Retype the data exactly, from its first line to the line containing "You are a GUI", including both, and skip any picture.

****************

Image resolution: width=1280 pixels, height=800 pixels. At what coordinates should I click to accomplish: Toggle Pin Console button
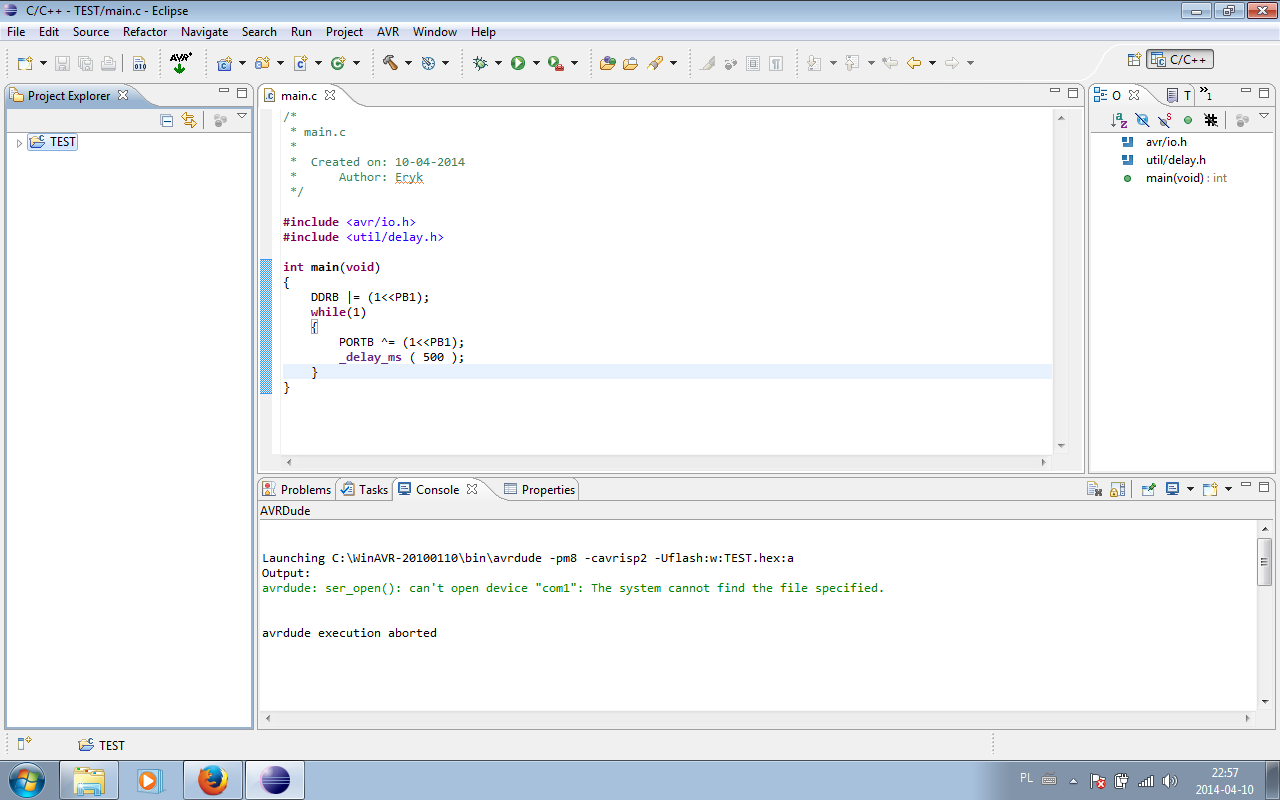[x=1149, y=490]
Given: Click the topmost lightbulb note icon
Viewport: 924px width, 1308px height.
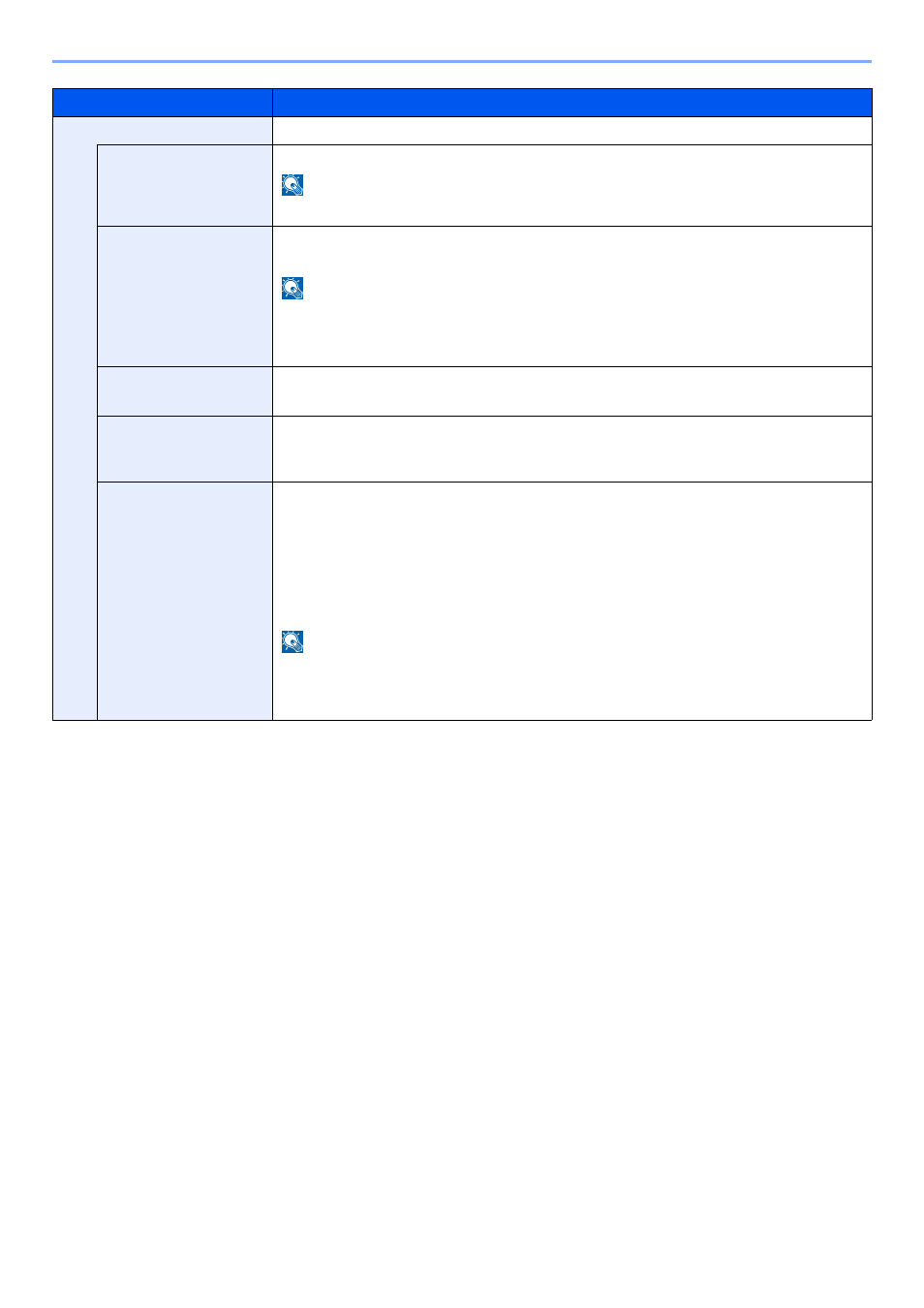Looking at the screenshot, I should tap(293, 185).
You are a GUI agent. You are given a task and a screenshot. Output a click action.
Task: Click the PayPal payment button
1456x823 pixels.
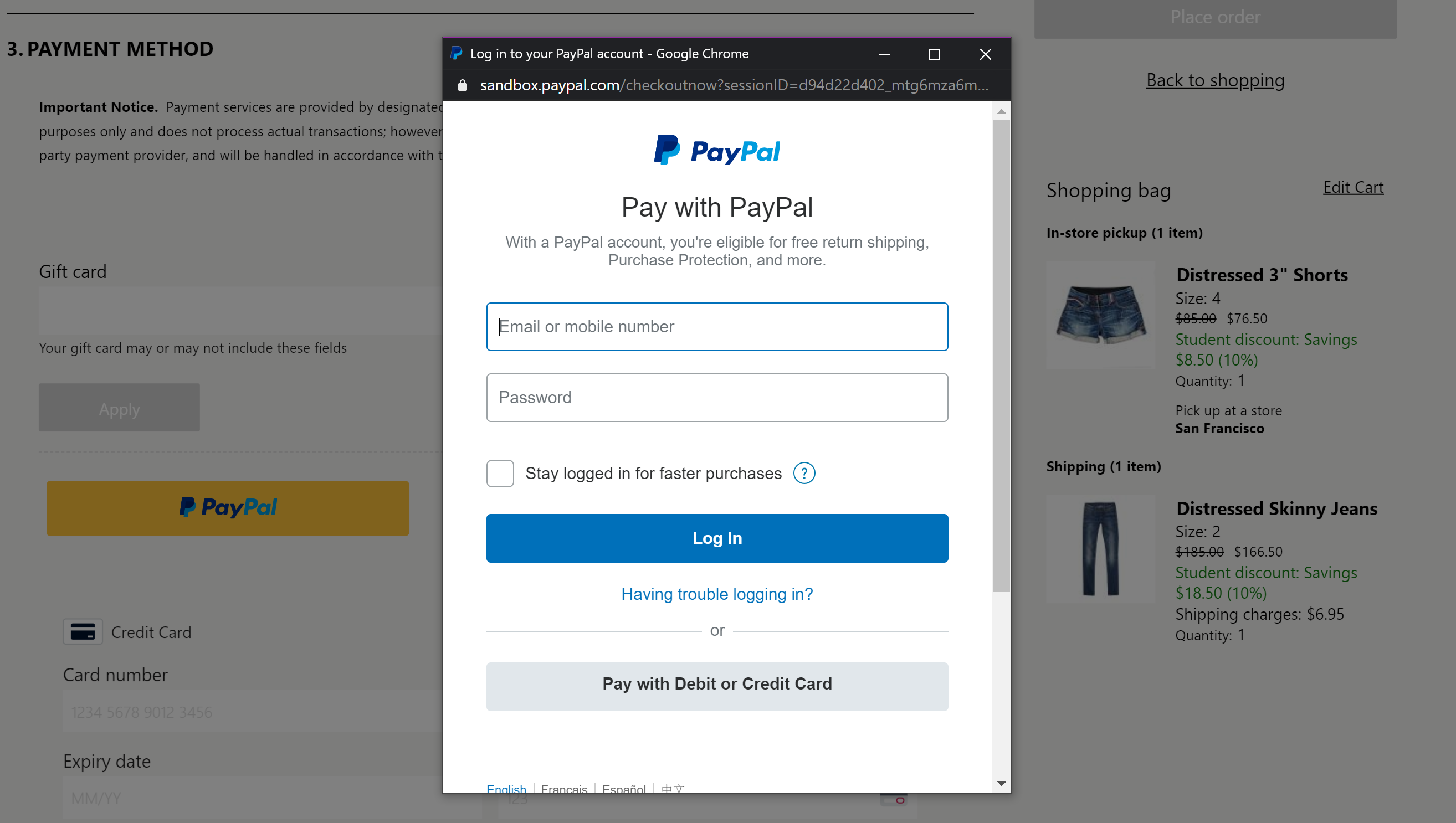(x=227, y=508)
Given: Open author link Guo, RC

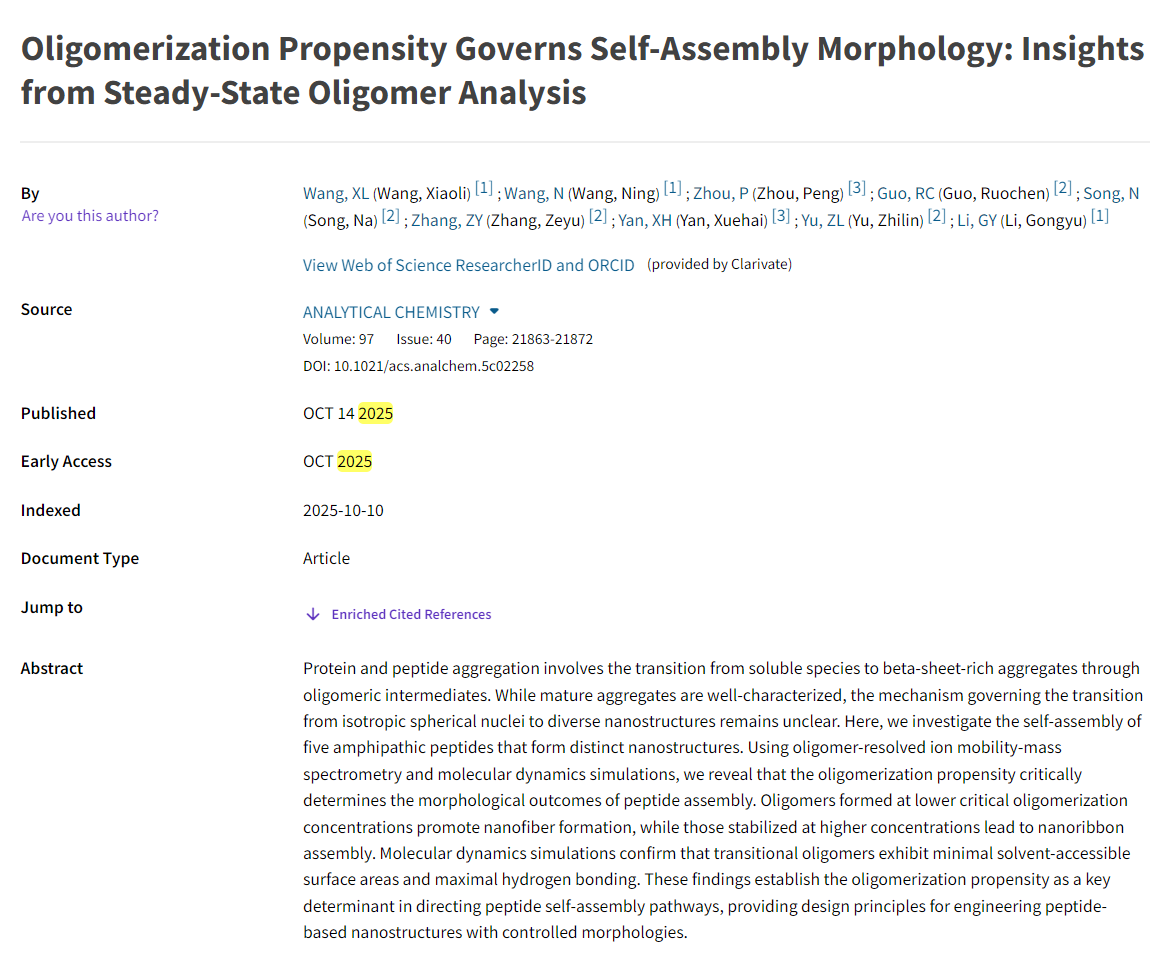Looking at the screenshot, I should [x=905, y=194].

****************

# YOUR SOLUTION
Image resolution: width=1280 pixels, height=800 pixels. At what coordinates should I click to accomplish: Toggle Pin Console button
[x=1149, y=490]
Given: Click the topmost lightbulb note icon
Viewport: 924px width, 1308px height.
Looking at the screenshot, I should tap(293, 185).
You are a GUI agent. You are given a task and a screenshot. Output a click action.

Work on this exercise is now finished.